下面是我用 Python 实现的解决方案:
def solution(cards):
unique_number = 0
for card in cards:
unique_number ^= card # 对每个数字进行异或操作
return unique_number
if __name__ == "__main__":
print(solution([1, 1, 2, 2, 3, 3, 4, 5, 5]) == 4) # 预期输出 4
print(solution([0, 1, 0, 1, 2]) == 2) # 预期输出 2
print(solution([7, 3, 3, 7, 10]) == 10) # 预期输出 10
在解决这个问题时,我通过异或运算来有效地找到了唯一的数字。
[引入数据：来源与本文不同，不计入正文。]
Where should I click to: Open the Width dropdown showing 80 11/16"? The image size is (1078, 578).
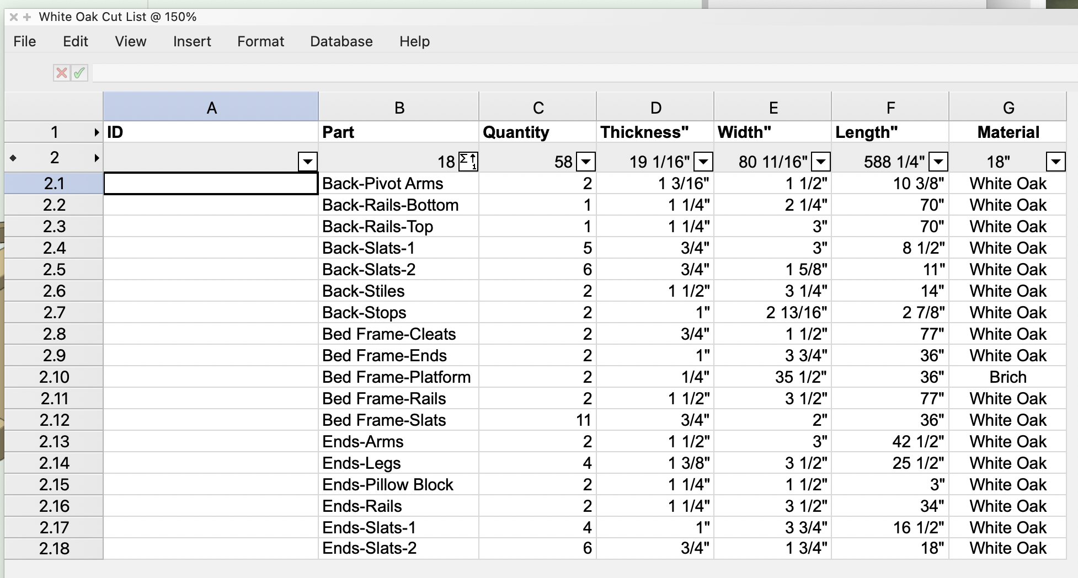(821, 162)
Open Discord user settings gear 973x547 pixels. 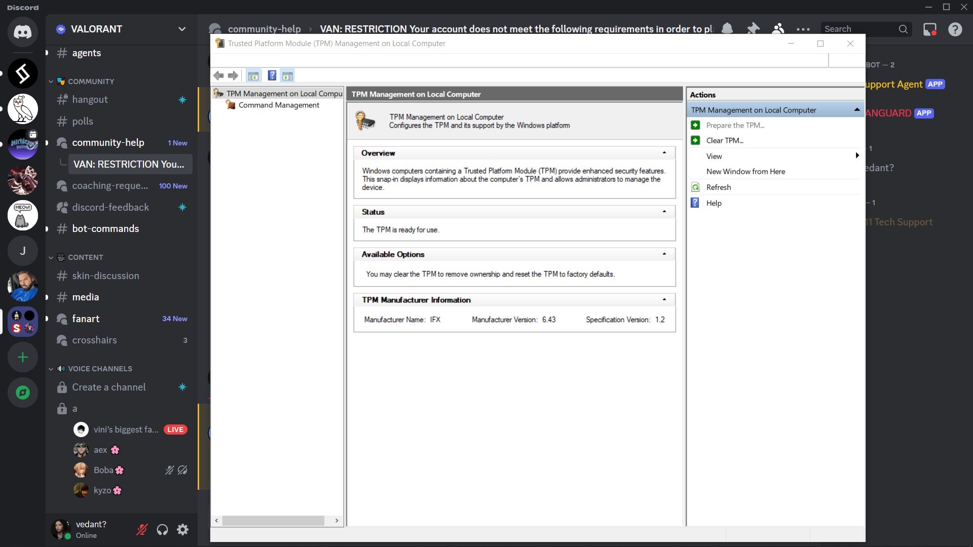click(182, 530)
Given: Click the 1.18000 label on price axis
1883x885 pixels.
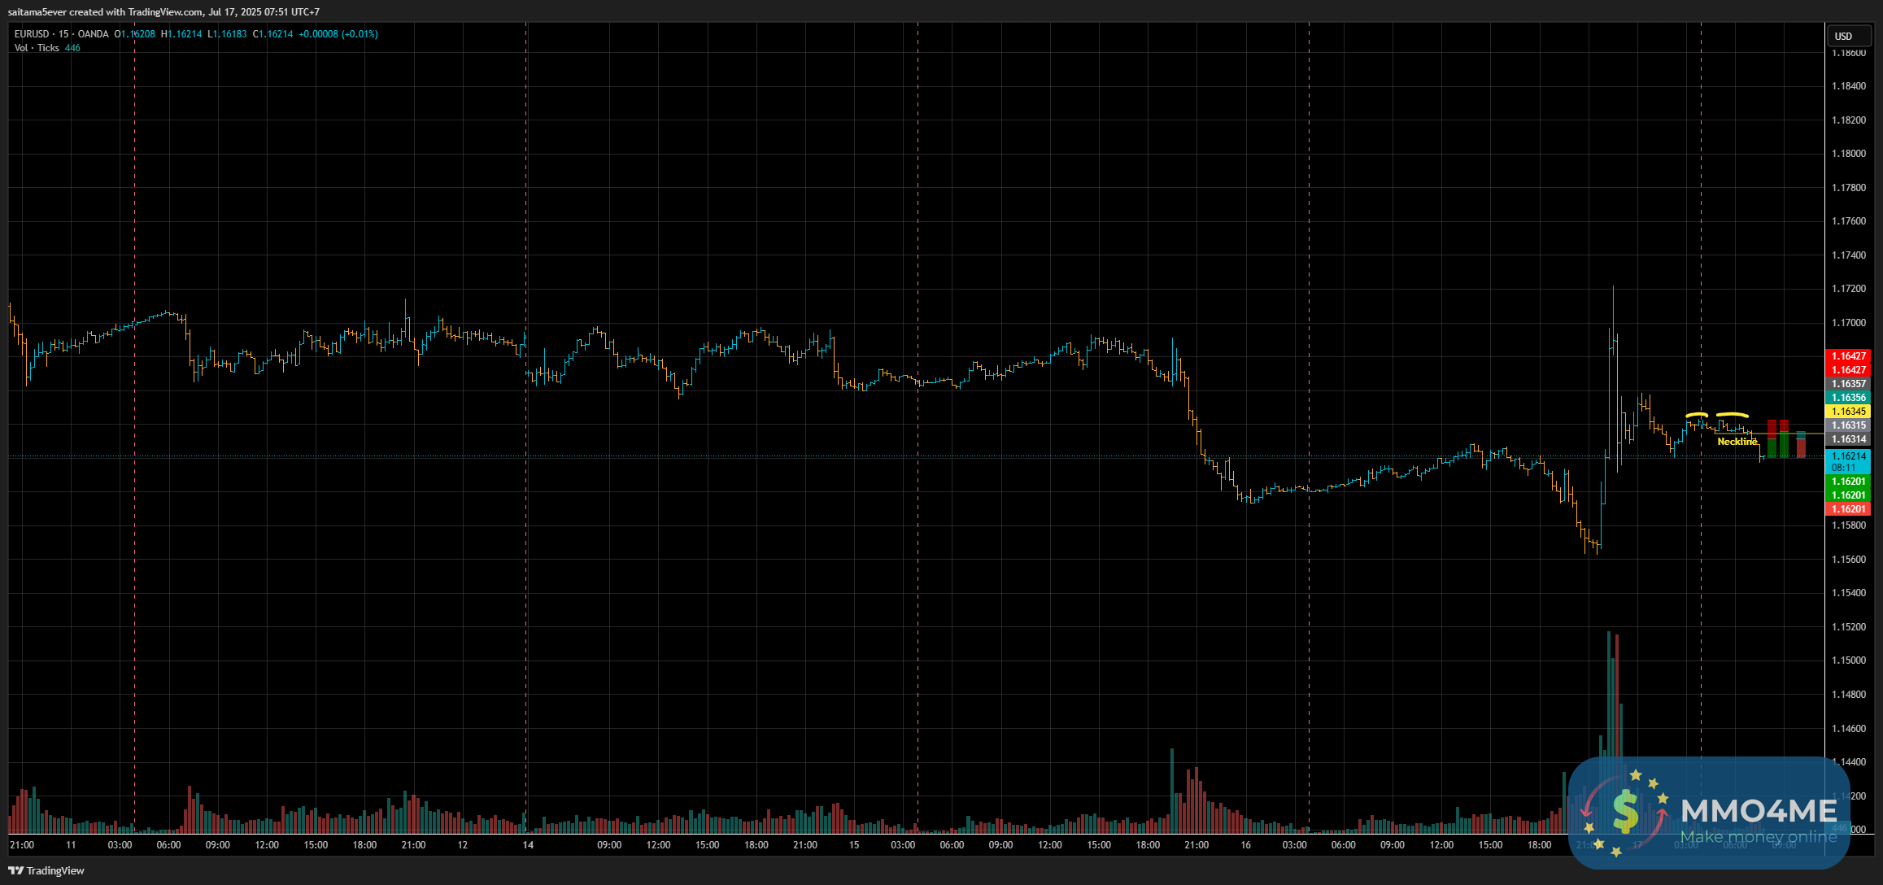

由于异或运算的特性,任何数字与自身异或结果为 0,任何数字与 0 异或结果为其本身,这使得我们可以在一遍循环中通过异或操作将成对出现的数字“消除”,最终得到那个唯一不重复的数字。这种思维方式是我之前未曾注意到的,通过 AI 提示,我更好地理解了如何通过巧妙的算法设计来优化解法。
刷题故事
刷题的过程中,我还遇到了一些有趣的挑战。例如,解决“字符串操作问题”时,我需要最少次数地删除重复的字符,使得字符串中的所有字符都不相同。这道题目让我从“逐个处理字符”的思维转向了“计数频率”的优化思路。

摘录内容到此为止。